> Exercise goal
Leaving out all pictures, write out word for word the lines from the one containing "Open the Lingualeo brand name link" to the end of the data below.

> Source data
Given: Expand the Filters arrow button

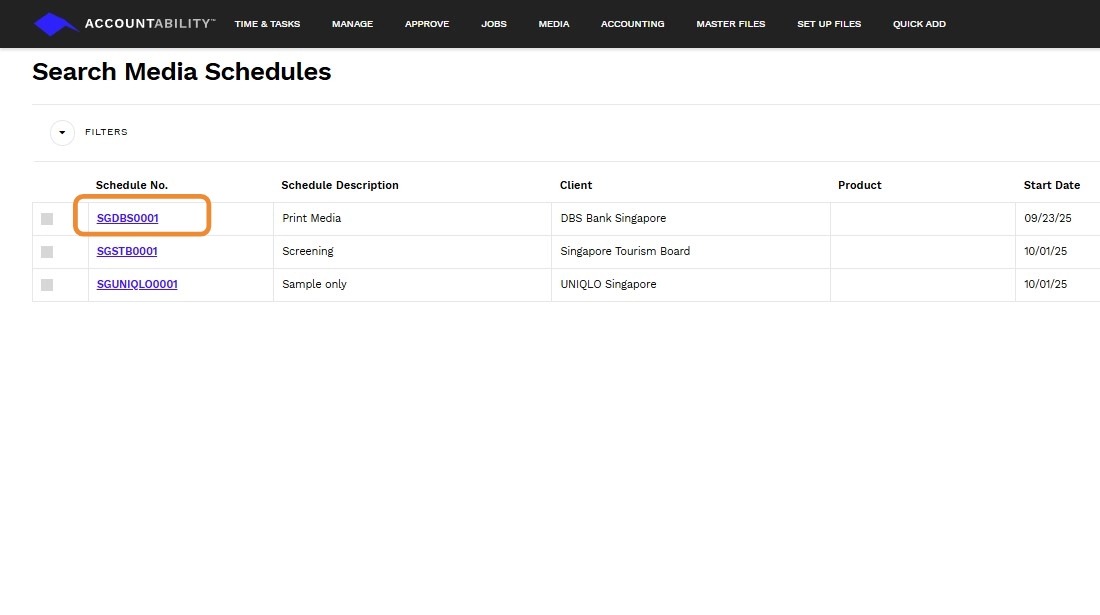Looking at the screenshot, I should (63, 133).
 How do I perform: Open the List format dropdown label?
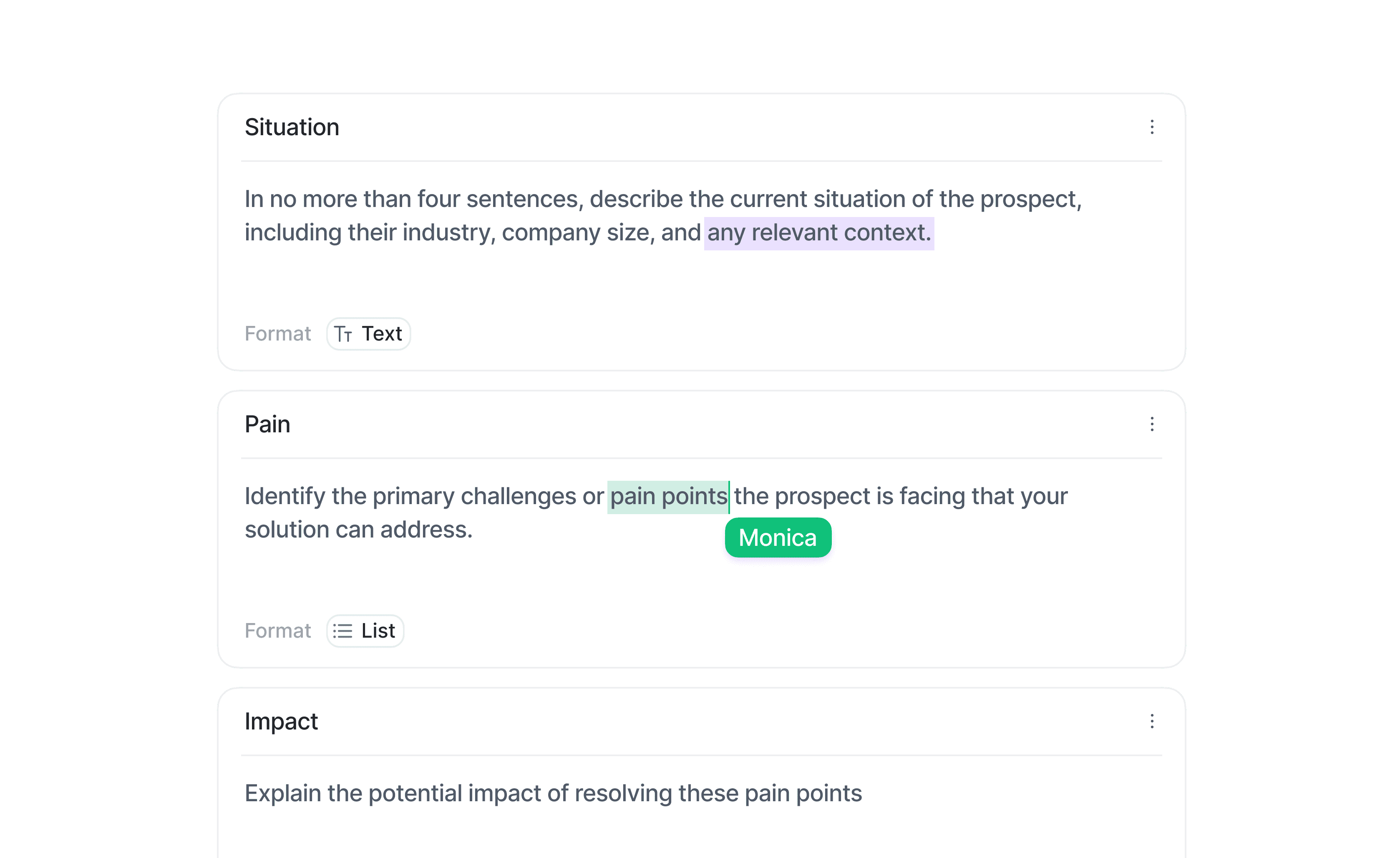[378, 631]
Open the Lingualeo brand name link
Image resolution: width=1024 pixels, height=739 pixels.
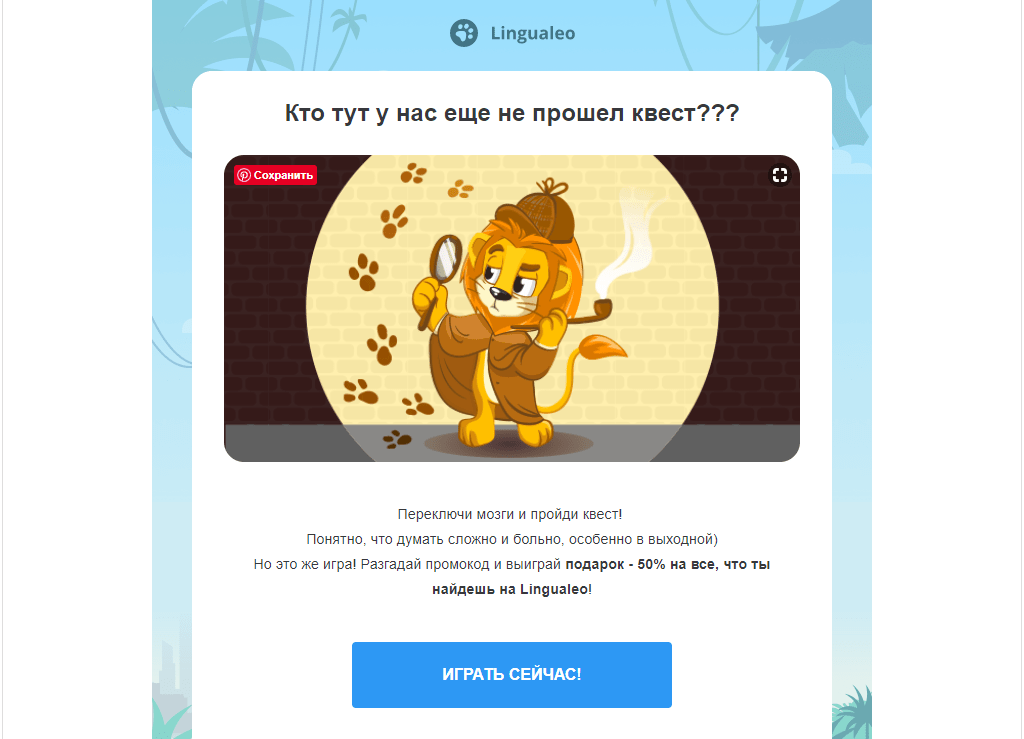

> Exercise output
Open the Lingualeo brand name link
Image resolution: width=1024 pixels, height=739 pixels.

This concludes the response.